Unitarianism: one God, not three, not mediated or modified by Jesus or any other prophet—but one God. And Universalism: the unyielding belief that each and every person is endowed with an original blessing that calls them and claims them regardless of circumstance or even of worthiness. Every single person. Inherently endowed with worth and dignity. Original blessing, for every single person, with no categorical exclusions in the least.
We are so far removed from the theological underpinnings of those founding days that it can be difficult to interpret our heritage. But if each and every one is endowed with inherent worth and dignity then humankind cannot be categorized, and thus whole groups of humankind cannot be dismissed. It is not just one kind of person or one category of persons who are offered every blessing of life and every dignity.
It is everyone, whether you deserve it or not. Whether you stole the cigars or not. It does not matter. By focusing our national discourse on Michael Brown’s perceived culpability or lack thereof, we seem to be asking, as a nation, if he did or did not deserve to die that day.
In this nation we focus not only on whether or not Michael Brown was guilty, but whether or not he was the right kind of young black man. Was he the kind of young black man who deserved to walk free or was he the kind of young black man that ultimately got what he deserved?
In a parallel mode, we ask if a young woman raped on her college campus was the right kind of young woman. Was she wearing fishnets and heels? Did she get drunk at the party? Did she lead him on, we ask—as if to determine once and for all into which category we can sort the beaten, the injured, the oppressed.
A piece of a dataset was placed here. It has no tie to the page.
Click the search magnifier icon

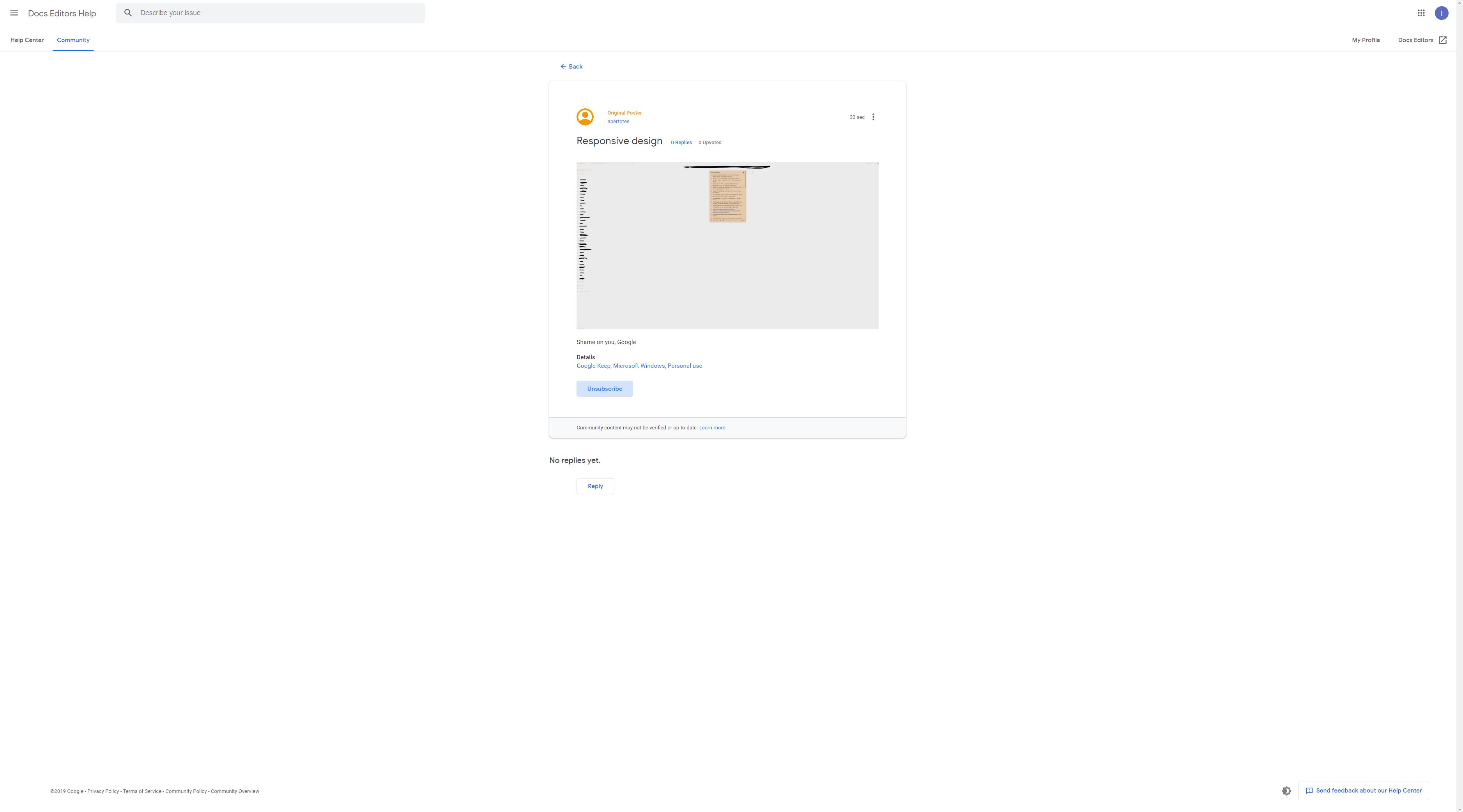(x=128, y=13)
Are you the right kind of woman? The right kind of immigrant? The right kind of American? The right kind of young black man? Because if you are not our culture is ready to wash our hands of you. And that is an unstated but deeply lived doctrine of hell on earth. It runs contrary to every thread of the Universalism at our core—a tradition that calls us to universally, uncategorically, love the hell out of the world.
You do not have to be a good enough young black man to not get shot on the street. You do not have to be the right kind of immigrant to deserve basic health care when you are dying. You do not have to be the right kind of girl to not be raped. You do not have to be good enough to deserve basic human rights. You do not have to earn safety.
We are inherently enough. We do not have to prove it.
This article appeared in the Spring 2015 issue of UU World (page 22). It is adapted from a sermon delivered on October 26, 2014, which was inspired by an exchange with the Rev. Christian Schmidt about congregational responses to Ferguson.